The US Citizenship Act of 2021 proposes a pathway to citizenship to 11 million undocumented workers, elimination of per country quota for employment-based green cards and work authorisation for dependents of H-1B foreign workers.

“The last four years of misguided policies have exacerbated the already broken immigration system and highlighted the critical need for reform. I applaud the important work done by Senator Bob Menendez and Representative Linda Sánchez to modernize our immigration system and introduce The U.S. Citizenship Act,” said President Biden.

If passed by both the chambers of the Congress – House of Representatives and the Senate – and signed into law by President Joe Biden, the bicameral immigration bill would bring citizenship to millions of foreign nationals, including undocumented workers and those who came to the country legally.

The legislation will modernize our legal immigration pathways and create an earned path to citizenship for so many – including Dreamers, farmworkers and TPS holders. It would also benefit thousands of Indian IT professionals and their families.

Those waiting for a Green Card for more than 10 years would get the legal permanent residency immediately as they would be exempted from the visa cap.

Indian IT professionals, waiting for more than a decade now, and whose number runs into thousands, are likely to be the biggest beneficiary of this provision of the bill.

Talking to reporters, authors of the bill – Senator Bob Menendez and Congresswoman Linda Sanchez – told that the US Citizenship Act of 2021 establishes a moral and economic imperative and a vision of immigration reform that is expansive and inclusive.

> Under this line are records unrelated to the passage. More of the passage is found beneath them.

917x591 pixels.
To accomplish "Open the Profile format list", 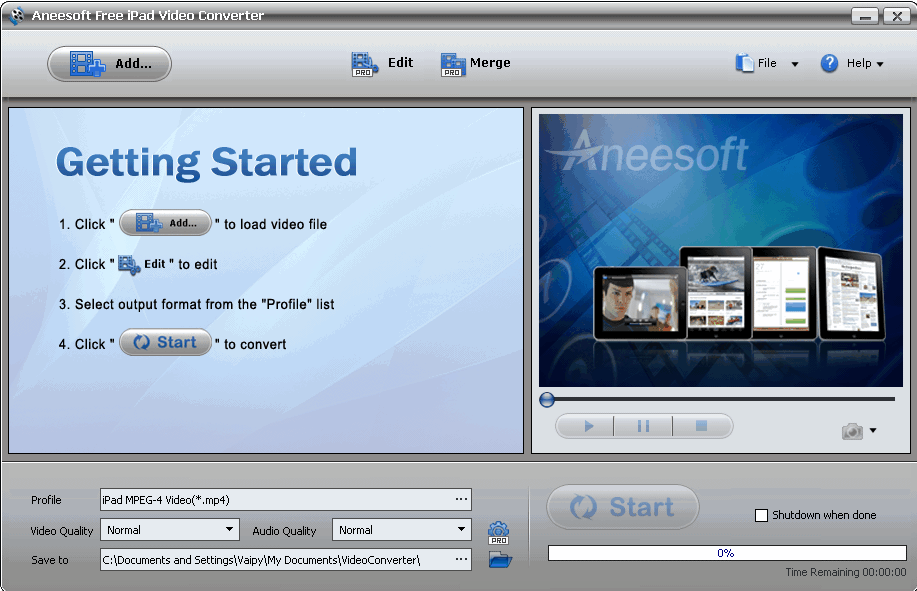I will pos(461,499).
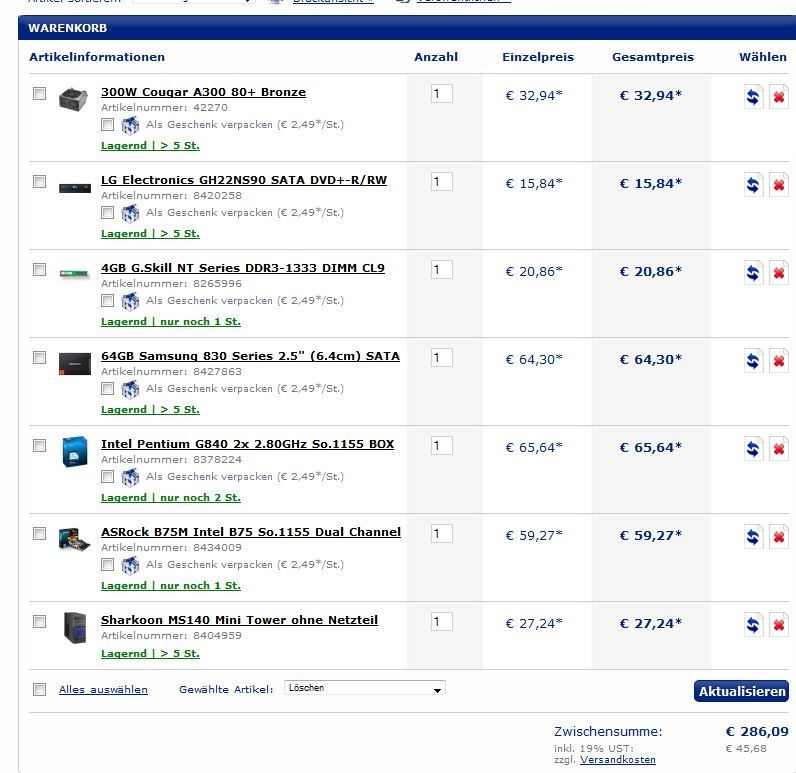Viewport: 796px width, 773px height.
Task: Click quantity field for Sharkoon MS140
Action: [x=441, y=622]
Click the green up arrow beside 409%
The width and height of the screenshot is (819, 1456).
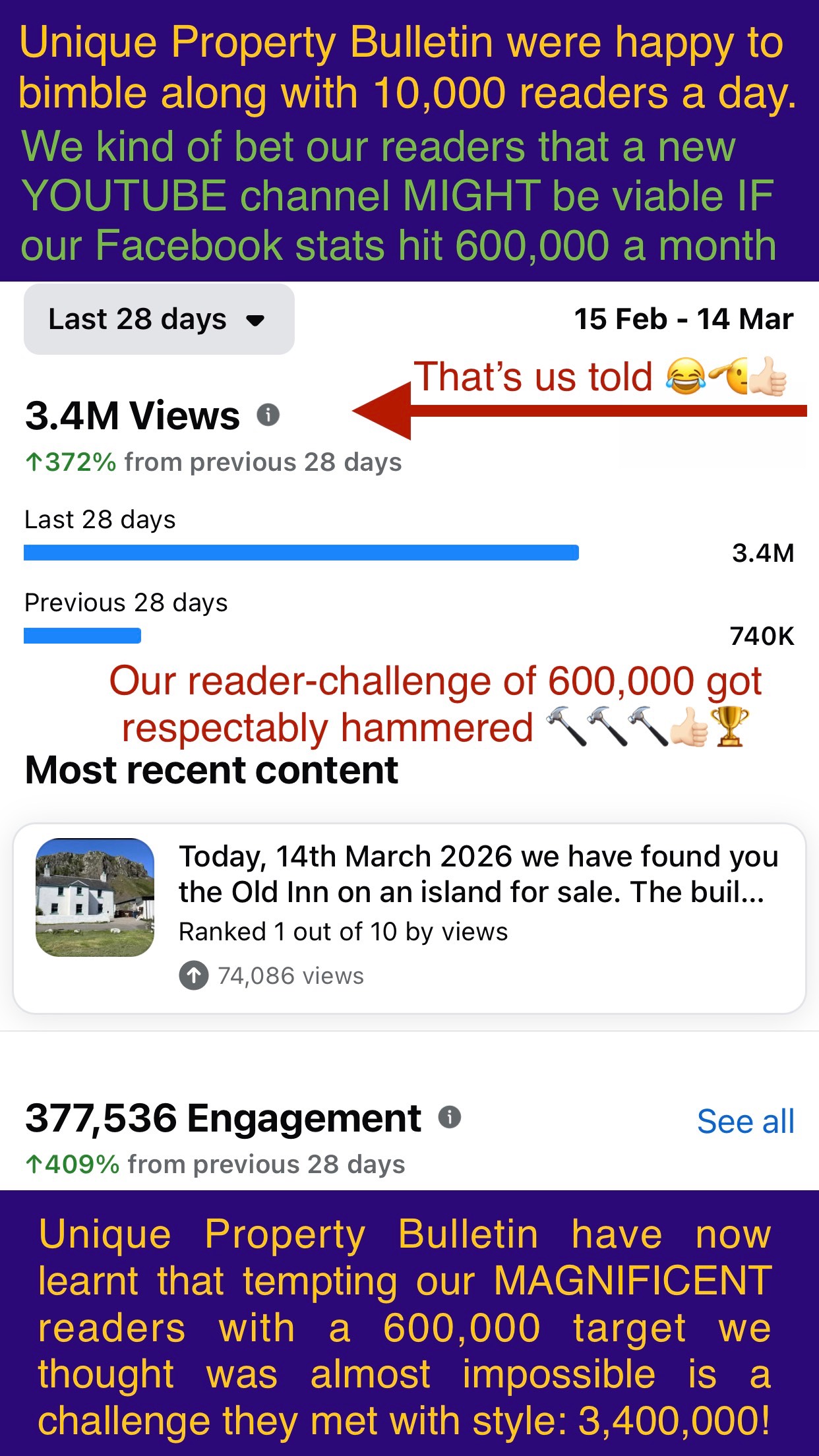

It grows the economy by making changes to the employment-based immigration system, eliminating per-country caps, making it easier for STEM (science, technology, engineering and mathematics) advanced degree holders from US universities to stay in the US and improving access to green cards for workers in lower-wage industries.

It would also give dependents of H-1B holders work authorisation, and prevent children of H-1B holders from “ageing out” of the system.